When this site is oxidised, which occurs just before a cell divides, p21 is broken down, allowing cells to keep reproducing. But when the site is not oxidised – due to mutation or lack of reactive oxygen – p21 becomes more stable and cells are more likely to enter senescence.
This oxidation acts as a chemical switch – part of a broader redox mechanism where oxygen-based chemical changes help control protein function – that helps steer cells towards growth or permanent arrest – a decision that is critical in cancer biology and treatment response.
The redox switch affecting cell division
To confirm that this was not just a result of genetic mutation, the team used targeted antioxidant enzymes that held p21 in a reduced state without altering its structure. This also led to higher p21 levels and increased senescence after stress – confirming that redox regulation alone could steer cell fate.
A potential target for future therapies
While these findings are still early-stage, they reveal a powerful mechanism that could be relevant in a range of diseases – especially cancer. Manipulating the redox state of p21 could offer a new entry point for therapies, particularly treatment-resistant cells that are difficult to eliminate with conventional approaches.
The researchers suggest this redox control may be important in improving responses to treatments like radiotherapy or drugs that lead to an increase in p21 levels.
Senior author Dr Jörg Mansfeld, Group Leader of the Post-translational Modifications and Cell Proliferation Group in the Division of Cell and Molecular Biology at The Institute of Cancer Research (ICR), said: “It’s remarkable that such a small chemical change – just one oxidised cysteine – can have such a profound impact on how cells behave. It shows how finely tuned our cell cycle controls really are.”
A shift in how we see cell stress
This research adds to growing evidence that redox regulation – once thought of as a side effect of cell stress – is actually a central part of how cells control key processes like growth, repair and ageing. The study complements earlier findings from the same team showing that CDK2, a key cell cycle protein inhibited by p21, is also directly regulated by oxidation – further illustrating how redox signalling can finely tune the balance between cell growth and arrest.

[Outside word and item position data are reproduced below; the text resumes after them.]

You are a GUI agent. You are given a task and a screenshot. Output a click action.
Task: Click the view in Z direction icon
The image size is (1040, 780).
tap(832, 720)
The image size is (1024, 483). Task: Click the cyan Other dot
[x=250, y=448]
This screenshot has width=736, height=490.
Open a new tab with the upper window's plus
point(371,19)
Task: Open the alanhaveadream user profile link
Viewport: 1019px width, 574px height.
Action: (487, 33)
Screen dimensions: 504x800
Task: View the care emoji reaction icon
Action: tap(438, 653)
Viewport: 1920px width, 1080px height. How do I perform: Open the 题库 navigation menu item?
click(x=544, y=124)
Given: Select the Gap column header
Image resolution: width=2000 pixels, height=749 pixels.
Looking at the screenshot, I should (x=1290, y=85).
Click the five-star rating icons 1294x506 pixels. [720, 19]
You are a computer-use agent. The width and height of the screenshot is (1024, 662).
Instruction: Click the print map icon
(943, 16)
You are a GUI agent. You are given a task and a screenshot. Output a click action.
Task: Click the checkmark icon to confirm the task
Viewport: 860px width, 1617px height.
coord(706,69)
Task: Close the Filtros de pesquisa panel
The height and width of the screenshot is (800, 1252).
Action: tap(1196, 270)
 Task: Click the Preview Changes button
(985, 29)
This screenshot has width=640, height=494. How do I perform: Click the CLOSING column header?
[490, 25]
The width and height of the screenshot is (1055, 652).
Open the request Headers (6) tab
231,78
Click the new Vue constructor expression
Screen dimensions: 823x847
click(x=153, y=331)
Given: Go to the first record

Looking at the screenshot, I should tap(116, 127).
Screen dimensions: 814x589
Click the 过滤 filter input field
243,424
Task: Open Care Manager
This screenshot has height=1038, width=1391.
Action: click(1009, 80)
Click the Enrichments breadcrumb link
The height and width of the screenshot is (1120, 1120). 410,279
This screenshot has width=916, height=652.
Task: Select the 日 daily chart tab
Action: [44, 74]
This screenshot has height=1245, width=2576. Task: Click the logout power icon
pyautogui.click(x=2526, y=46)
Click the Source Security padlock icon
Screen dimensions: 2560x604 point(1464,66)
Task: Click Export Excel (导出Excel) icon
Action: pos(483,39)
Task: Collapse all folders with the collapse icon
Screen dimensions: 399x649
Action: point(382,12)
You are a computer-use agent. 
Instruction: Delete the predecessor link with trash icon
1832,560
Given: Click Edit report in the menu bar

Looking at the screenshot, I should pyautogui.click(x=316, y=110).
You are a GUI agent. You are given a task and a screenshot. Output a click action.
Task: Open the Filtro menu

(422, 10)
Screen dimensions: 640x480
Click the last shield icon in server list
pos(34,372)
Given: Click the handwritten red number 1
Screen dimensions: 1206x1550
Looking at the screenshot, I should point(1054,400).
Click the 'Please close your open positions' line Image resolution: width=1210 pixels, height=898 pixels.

Dr Julia Vorhauser, co-lead author and Postdoctoral Training Fellow in the Post-translational Modifications and Cell Proliferation Group, said: “By understanding how p21’s oxidation state controls its stability and interactions, we’ve uncovered a completely new layer of regulation in the cell cycle. This could be a useful target in cancer – especially in tumours where p21 is present but misregulated.”
The team is now looking at how this redox switch behaves in different types of cancer and trying to determine whether it could be exploited to design better combination treatments. While much work remains, the findings highlight a new way of thinking about how cell growth is controlled – one that could eventually be harnessed to improve cancer treatment.
Image: Artwork illustrating the cell cycle (the fiery ring) and the role of the protein p21 (white structure). A tiny chemical switch on p21 helps decide whether cells continue to divide - or enter senescence, a ‘frozen’ state where they stop for good (represented by the ice below). Artwork designed and provided by postdoc Hinyuk Lai.